TRAVAIL À FAIRE: Présentez sous forme de tableau Markdown les lignes du matériel, de la ligne contenant « At what coordinates » jusqu'à la fin du matériel, les deux bornes comprises. Utilisez une colonne « Numéro » pour le rang et une colonne « Contenu » pour la ligne, et omettez les lignes vides et les images.

MATÉRIEL FOURNI:
________________

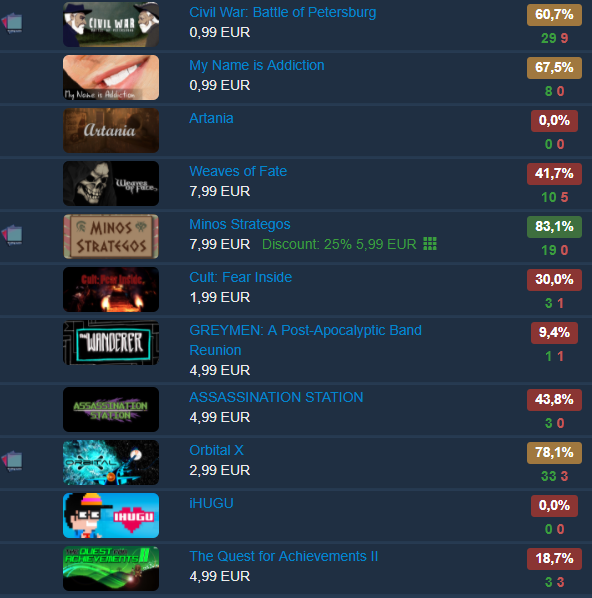The width and height of the screenshot is (592, 598).
Task: Open My Name is Addiction thumbnail
Action: point(111,77)
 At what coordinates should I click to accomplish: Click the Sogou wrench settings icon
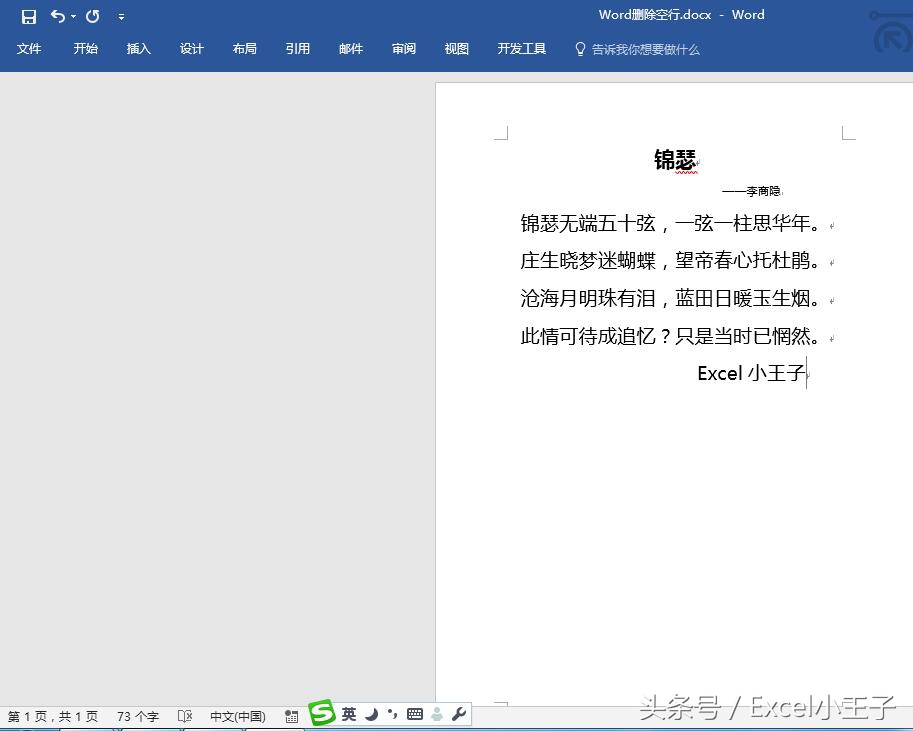coord(460,714)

________________

RÉPONSE:
| Numéro | Contenu |
|---|---|
| 1 |  At what coordinates should I click to accomplish: Click the Sogou wrench settings icon |
| 2 | coord(460,714) |